Las imágenes difundidas por la propia flotilla muestran un artefacto cayendo desde el cielo, impactando en la cubierta y provocando un incendio cerca de un tanque de diésel. Para los activistas, no hay duda: se trata de un acto de guerra y de terrorismo de Estado contra una misión civil y pacífica cuyo único objetivo es romper el bloqueo ilegal que asfixia a más de dos millones de personas en Gaza.
La relatora especial de la ONU para Palestina, Francesca Albanese, advirtió que, de confirmarse la autoría, estaríamos ante una agresión no solo contra la flotilla, sino contra la soberanía tunecina. Y recordó que este ataque se inscribe en un patrón de hostigamiento sistemático contra las flotillas solidarias desde hace más de una década.
Un mensaje de intimidación… que no surtirá efecto
Lejos de amedrentarse, la GSF ha reafirmado que continuará su misión. “Tenemos a la historia y al derecho internacional de nuestro lado”, declaró el activista Thiago Ávila.
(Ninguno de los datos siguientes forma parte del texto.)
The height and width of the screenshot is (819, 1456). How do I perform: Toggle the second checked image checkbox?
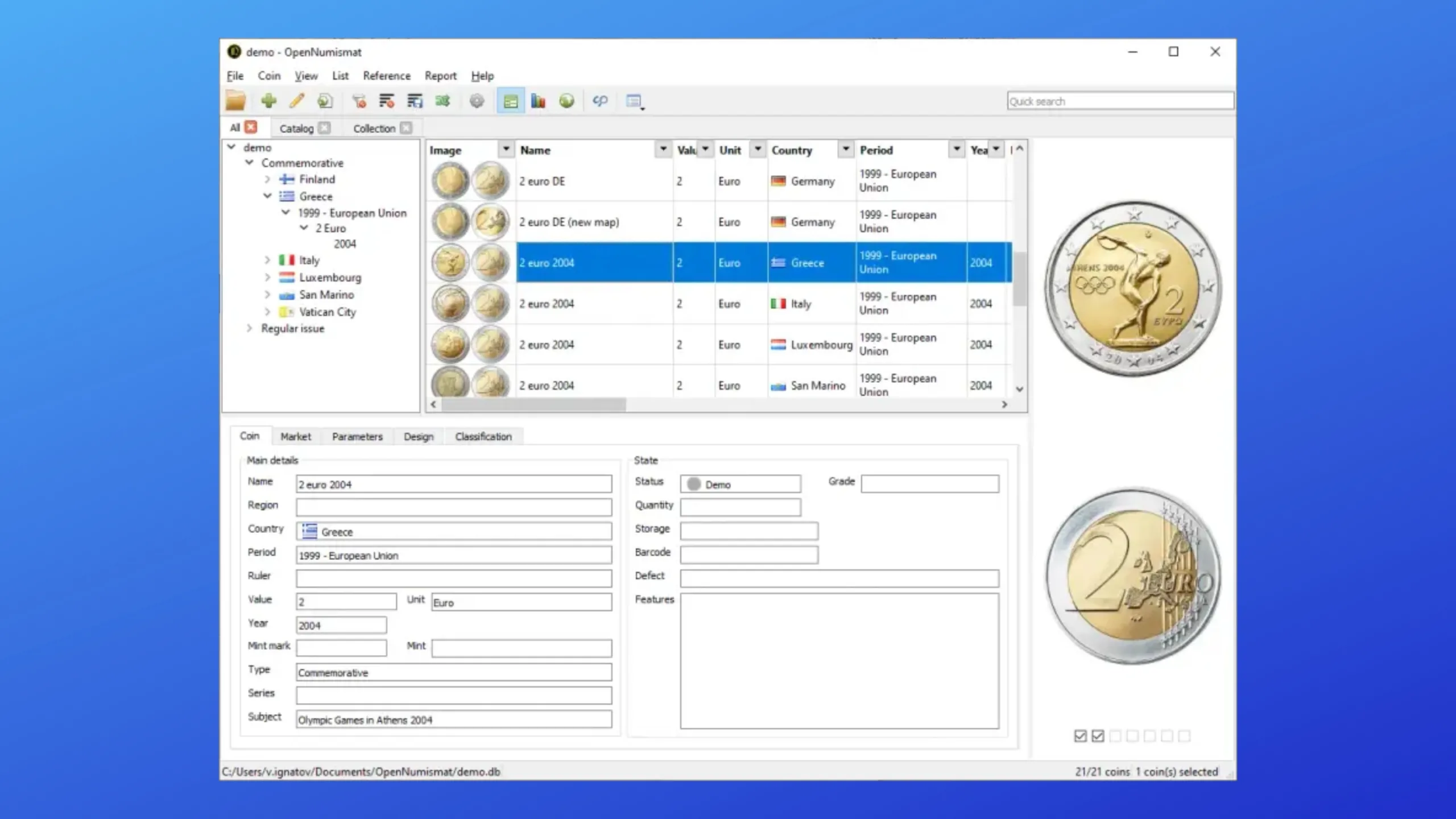click(x=1098, y=736)
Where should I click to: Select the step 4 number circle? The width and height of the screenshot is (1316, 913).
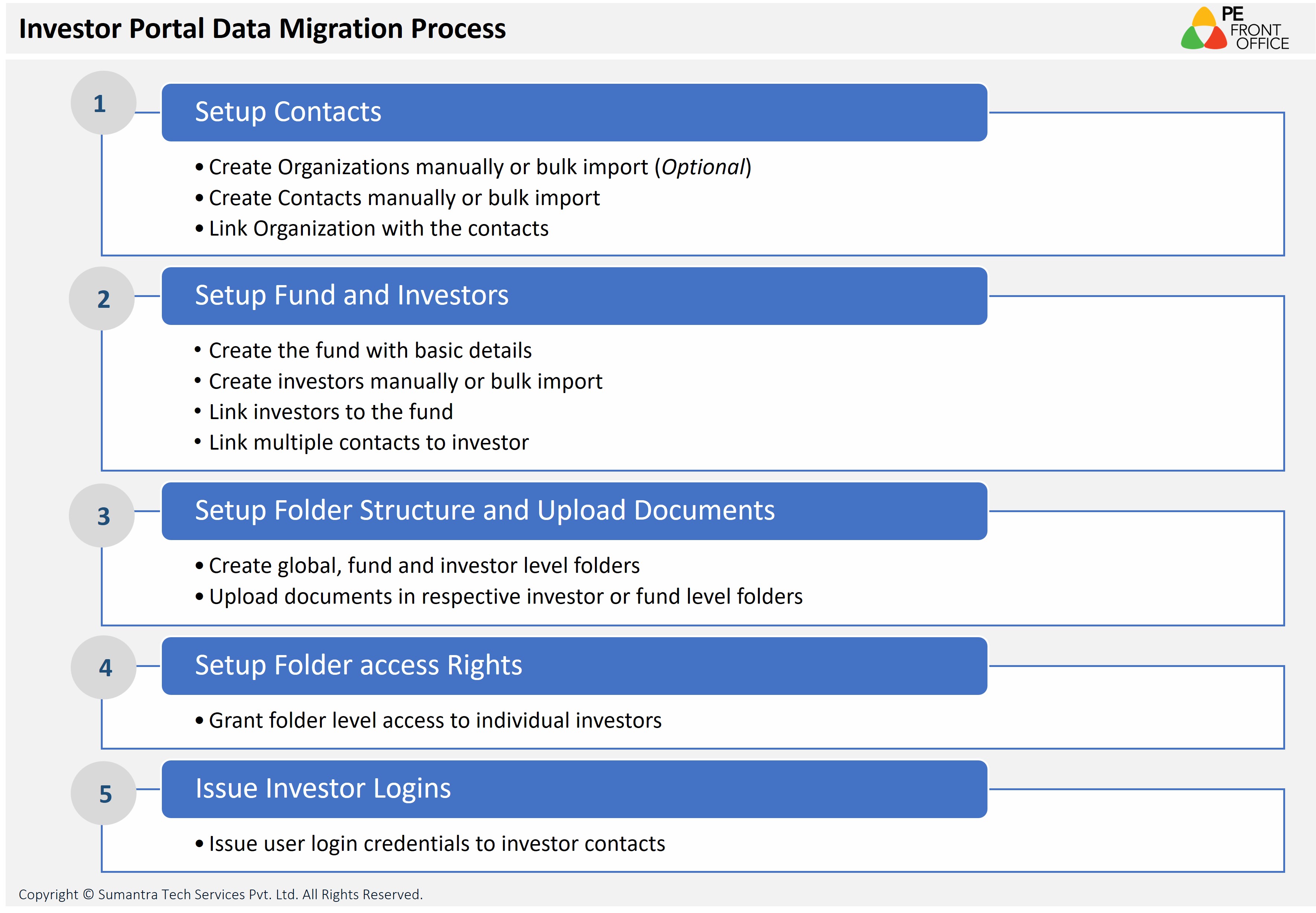(103, 667)
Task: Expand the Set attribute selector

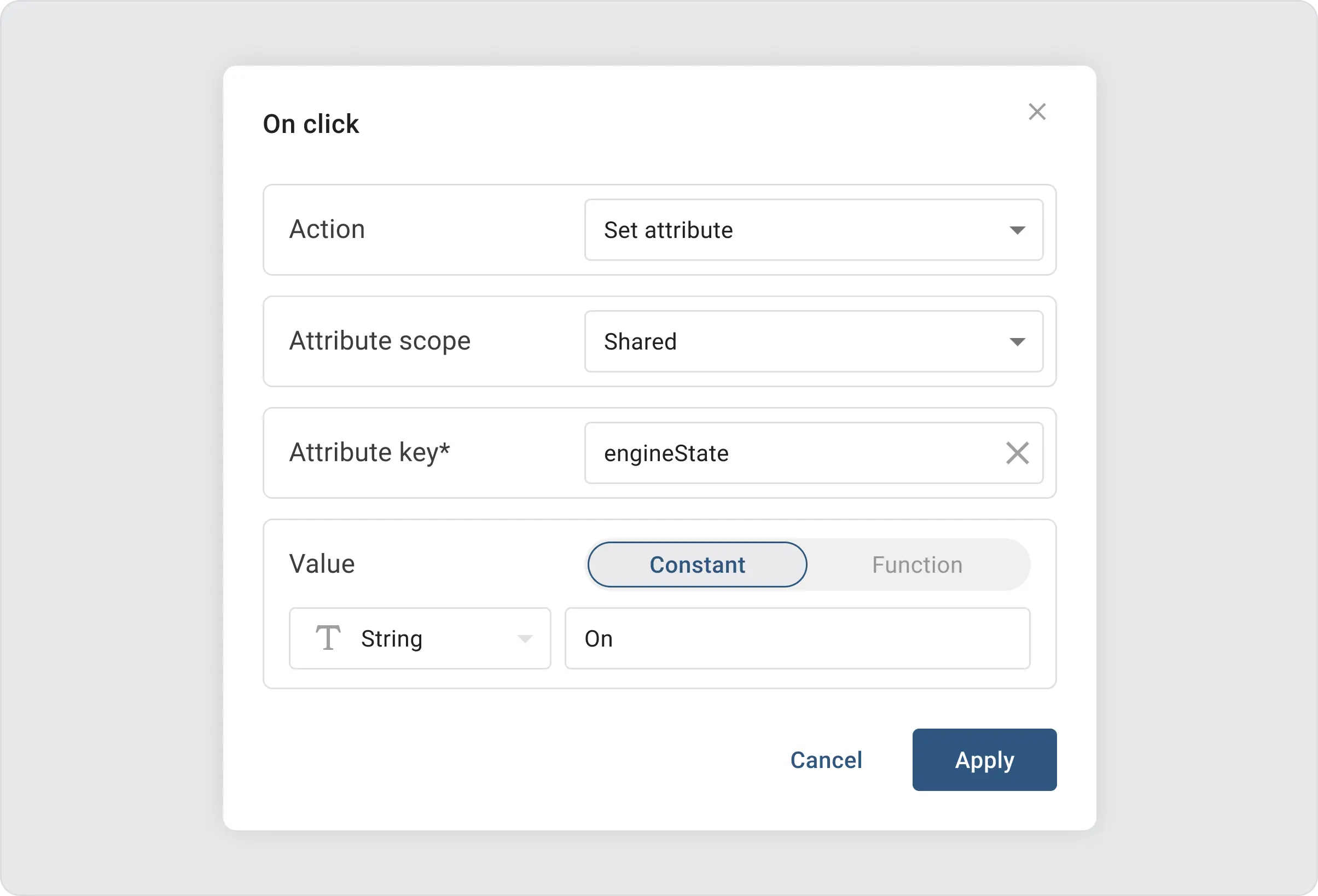Action: pos(1017,230)
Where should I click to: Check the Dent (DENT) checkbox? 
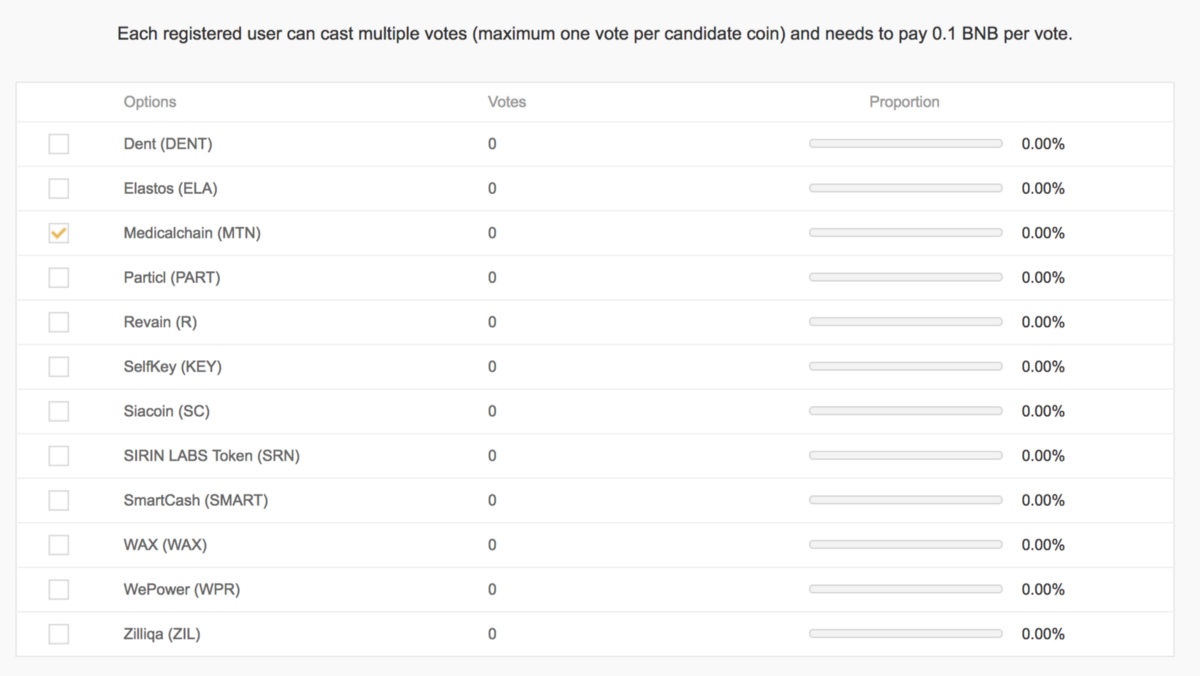point(59,144)
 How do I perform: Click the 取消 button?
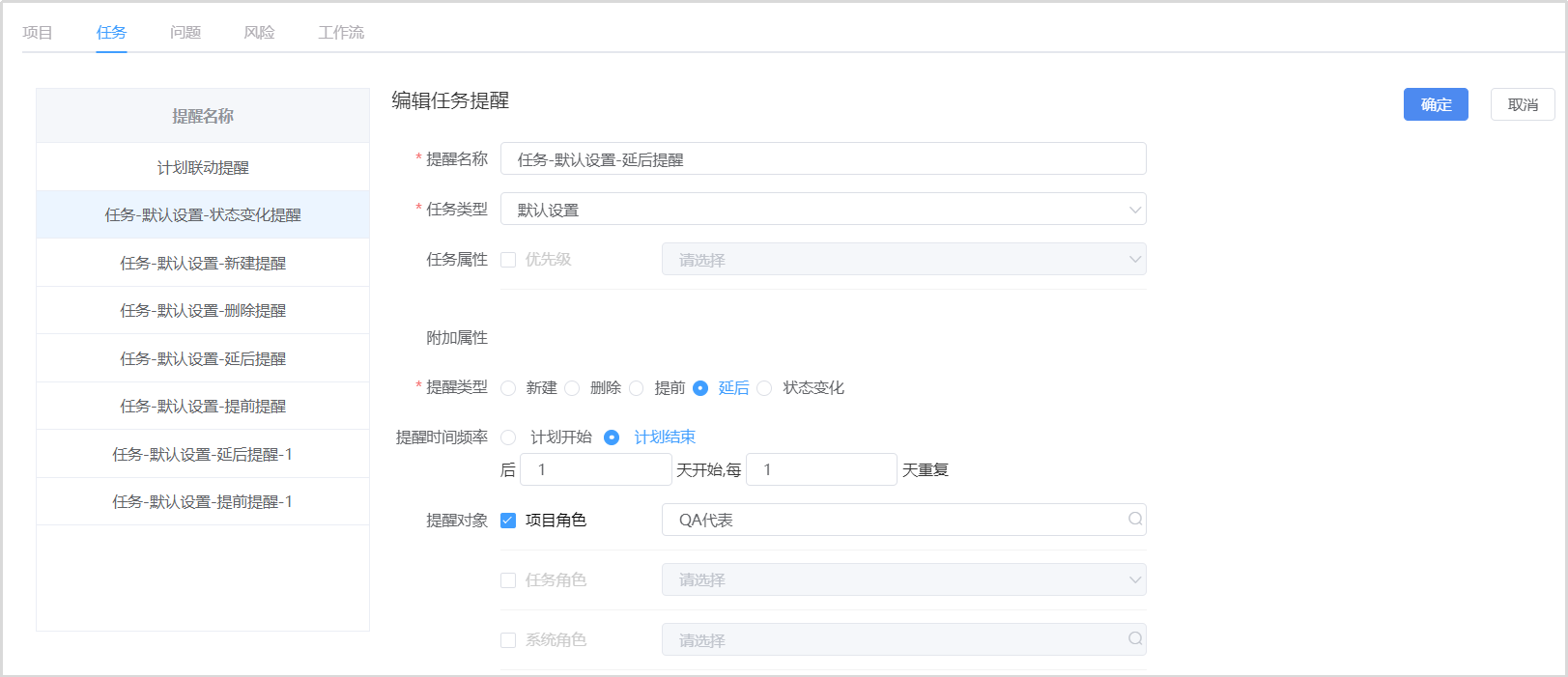(1522, 104)
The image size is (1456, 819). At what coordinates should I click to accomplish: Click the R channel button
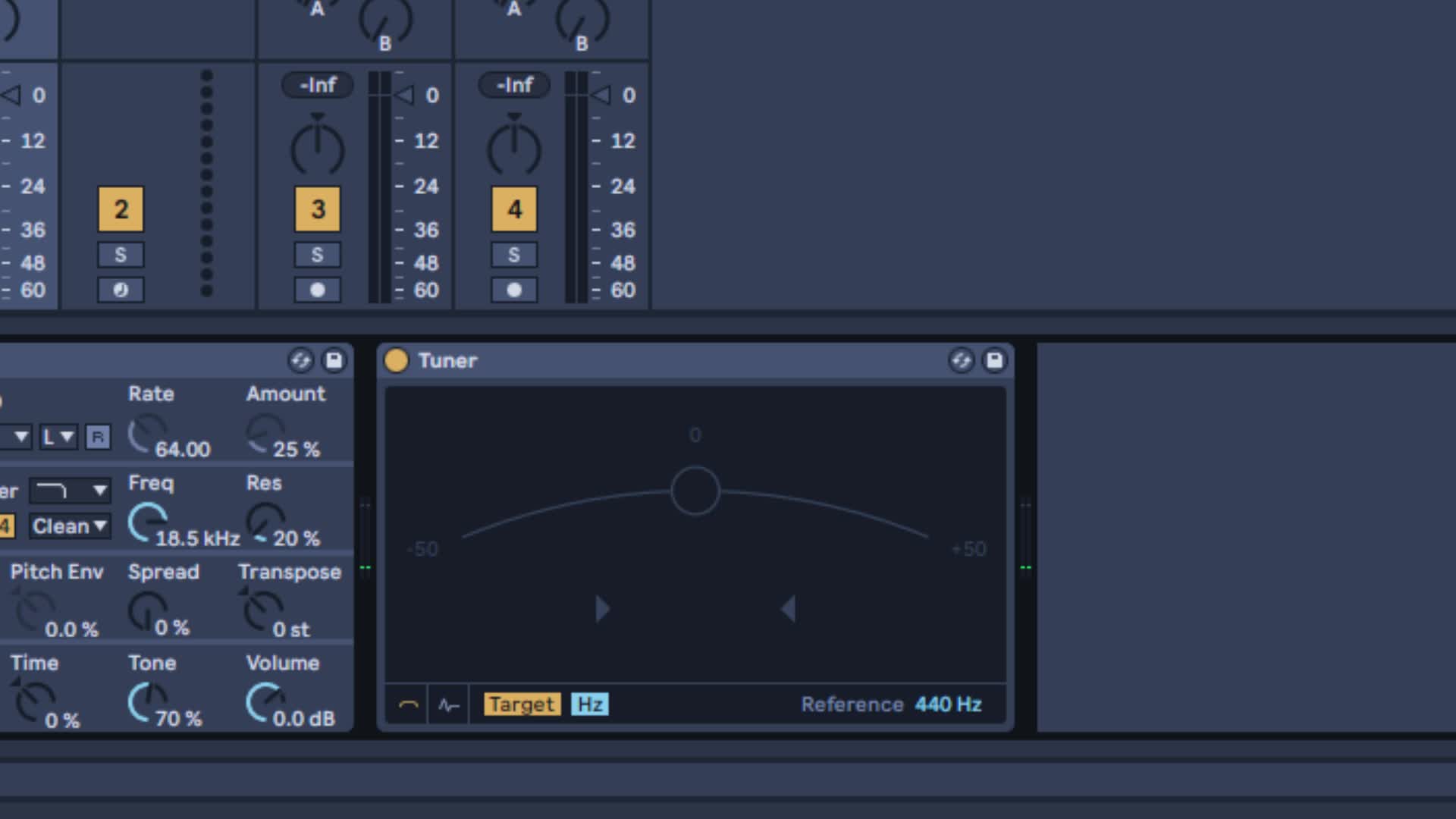pyautogui.click(x=98, y=437)
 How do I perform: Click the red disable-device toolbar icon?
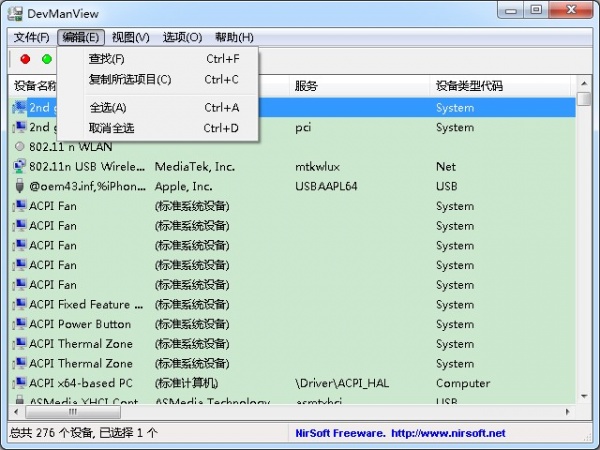26,60
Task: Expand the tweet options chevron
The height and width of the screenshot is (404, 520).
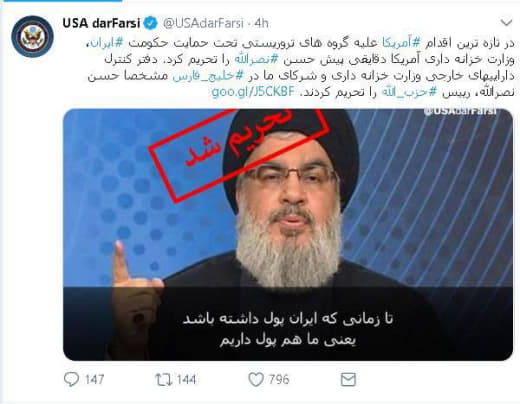Action: tap(506, 23)
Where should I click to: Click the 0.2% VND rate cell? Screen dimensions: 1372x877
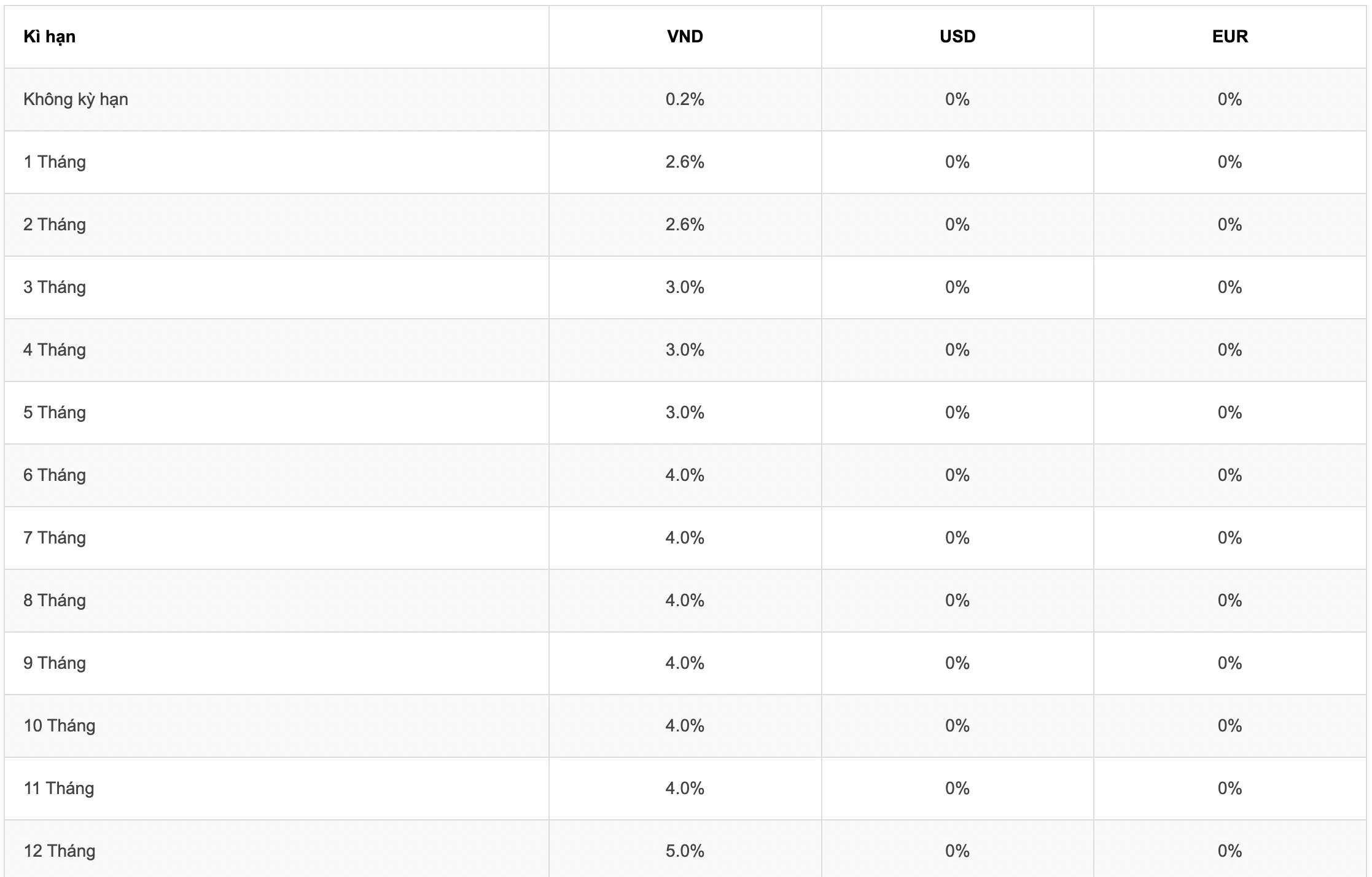[685, 99]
La determinación es clara: ningún dron, bomba o amenaza detendrá la solidaridad internacional con el pueblo palestino.
Este ataque no es un incidente aislado: es parte de una estrategia para criminalizar y neutralizar la acción civil no violenta que desafía el bloqueo. Llamarlo por su nombre —acto de guerra contra civiles— es el primer paso para exigir responsabilidades y poner fin a la impunidad.